* _YOUR OBJECTIVE_: Transcribe the entries in full, keeping each word as it is.

Start of PROVIDED ENTRIES

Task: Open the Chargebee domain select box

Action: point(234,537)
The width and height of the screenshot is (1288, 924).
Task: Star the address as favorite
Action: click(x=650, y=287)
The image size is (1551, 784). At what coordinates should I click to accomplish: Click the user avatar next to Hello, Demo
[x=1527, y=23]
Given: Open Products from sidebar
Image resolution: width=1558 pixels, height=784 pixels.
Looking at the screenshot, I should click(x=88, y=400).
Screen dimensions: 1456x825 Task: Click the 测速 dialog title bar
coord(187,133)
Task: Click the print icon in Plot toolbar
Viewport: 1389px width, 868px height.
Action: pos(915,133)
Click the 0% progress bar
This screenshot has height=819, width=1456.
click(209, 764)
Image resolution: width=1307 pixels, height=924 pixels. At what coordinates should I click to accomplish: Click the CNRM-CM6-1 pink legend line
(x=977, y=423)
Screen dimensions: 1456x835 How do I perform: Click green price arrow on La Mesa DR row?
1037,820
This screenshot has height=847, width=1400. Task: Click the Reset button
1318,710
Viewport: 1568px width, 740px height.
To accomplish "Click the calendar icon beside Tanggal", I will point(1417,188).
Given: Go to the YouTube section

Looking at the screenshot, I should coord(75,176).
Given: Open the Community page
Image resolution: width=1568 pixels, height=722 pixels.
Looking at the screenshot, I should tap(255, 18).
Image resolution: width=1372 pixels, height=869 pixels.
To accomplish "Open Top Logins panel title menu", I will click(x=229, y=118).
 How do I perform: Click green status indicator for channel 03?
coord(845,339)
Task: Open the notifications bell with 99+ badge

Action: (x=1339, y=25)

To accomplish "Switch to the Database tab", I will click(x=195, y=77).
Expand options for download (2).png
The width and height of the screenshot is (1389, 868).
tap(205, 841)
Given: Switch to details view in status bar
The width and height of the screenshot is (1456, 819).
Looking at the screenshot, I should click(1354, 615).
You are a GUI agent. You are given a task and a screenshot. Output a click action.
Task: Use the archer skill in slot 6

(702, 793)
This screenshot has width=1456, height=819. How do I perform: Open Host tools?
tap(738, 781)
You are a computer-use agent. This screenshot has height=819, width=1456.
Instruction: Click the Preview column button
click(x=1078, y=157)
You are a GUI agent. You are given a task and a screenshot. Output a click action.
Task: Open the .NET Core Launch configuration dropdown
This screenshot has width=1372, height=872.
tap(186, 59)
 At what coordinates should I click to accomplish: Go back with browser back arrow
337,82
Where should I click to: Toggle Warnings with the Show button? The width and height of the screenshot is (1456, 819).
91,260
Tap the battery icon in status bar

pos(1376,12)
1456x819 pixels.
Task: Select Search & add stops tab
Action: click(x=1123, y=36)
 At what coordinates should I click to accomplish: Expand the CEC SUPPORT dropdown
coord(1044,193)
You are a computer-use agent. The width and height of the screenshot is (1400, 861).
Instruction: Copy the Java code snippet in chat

End of PROVIDED ENTRIES

* _SOLUTION TO THIS TASK_:
Task: Open the Chargebee domain select box

Action: point(234,537)
The width and height of the screenshot is (1288, 924).
Task: Star the address as favorite
Action: click(x=650, y=287)
The image size is (1551, 784). At what coordinates should I click to accomplish: Click the user avatar next to Hello, Demo
[x=1527, y=23]
Given: Open Products from sidebar
Image resolution: width=1558 pixels, height=784 pixels.
Looking at the screenshot, I should click(x=88, y=400).
Screen dimensions: 1456x825 Task: Click the 测速 dialog title bar
coord(187,133)
Task: Click the print icon in Plot toolbar
Viewport: 1389px width, 868px height.
Action: pos(915,133)
Click the 0% progress bar
This screenshot has height=819, width=1456.
click(209, 764)
Image resolution: width=1307 pixels, height=924 pixels. At what coordinates should I click to accomplish: Click the CNRM-CM6-1 pink legend line
(x=977, y=423)
Screen dimensions: 1456x835 How do I perform: Click green price arrow on La Mesa DR row?
1037,820
This screenshot has height=847, width=1400. Task: Click the Reset button
1318,710
Viewport: 1568px width, 740px height.
To accomplish "Click the calendar icon beside Tanggal", I will point(1417,188).
Given: Go to the YouTube section

Looking at the screenshot, I should coord(75,176).
Given: Open the Community page
Image resolution: width=1568 pixels, height=722 pixels.
Looking at the screenshot, I should tap(255, 18).
Image resolution: width=1372 pixels, height=869 pixels.
To accomplish "Open Top Logins panel title menu", I will click(x=229, y=118).
 How do I perform: Click green status indicator for channel 03?
coord(845,339)
Task: Open the notifications bell with 99+ badge

Action: (x=1339, y=25)

To accomplish "Switch to the Database tab", I will click(x=195, y=77).
Expand options for download (2).png
The width and height of the screenshot is (1389, 868).
tap(205, 841)
Given: Switch to details view in status bar
The width and height of the screenshot is (1456, 819).
Looking at the screenshot, I should click(1354, 615).
You are a GUI agent. You are given a task and a screenshot. Output a click action.
Task: Use the archer skill in slot 6

(702, 793)
This screenshot has width=1456, height=819. How do I perform: Open Host tools?
tap(738, 781)
You are a computer-use agent. This screenshot has height=819, width=1456.
Instruction: Click the Preview column button
click(x=1078, y=157)
You are a GUI agent. You are given a task and a screenshot. Output a click action.
Task: Open the .NET Core Launch configuration dropdown
This screenshot has width=1372, height=872.
tap(186, 59)
 At what coordinates should I click to accomplish: Go back with browser back arrow
337,82
Where should I click to: Toggle Warnings with the Show button? The width and height of the screenshot is (1456, 819).
91,260
Tap the battery icon in status bar

pos(1376,12)
1456x819 pixels.
Task: Select Search & add stops tab
Action: click(x=1123, y=36)
 At what coordinates should I click to accomplish: Expand the CEC SUPPORT dropdown
coord(1044,193)
You are a computer-use agent. The width and height of the screenshot is (1400, 861).
Instruction: Copy the Java code snippet in chat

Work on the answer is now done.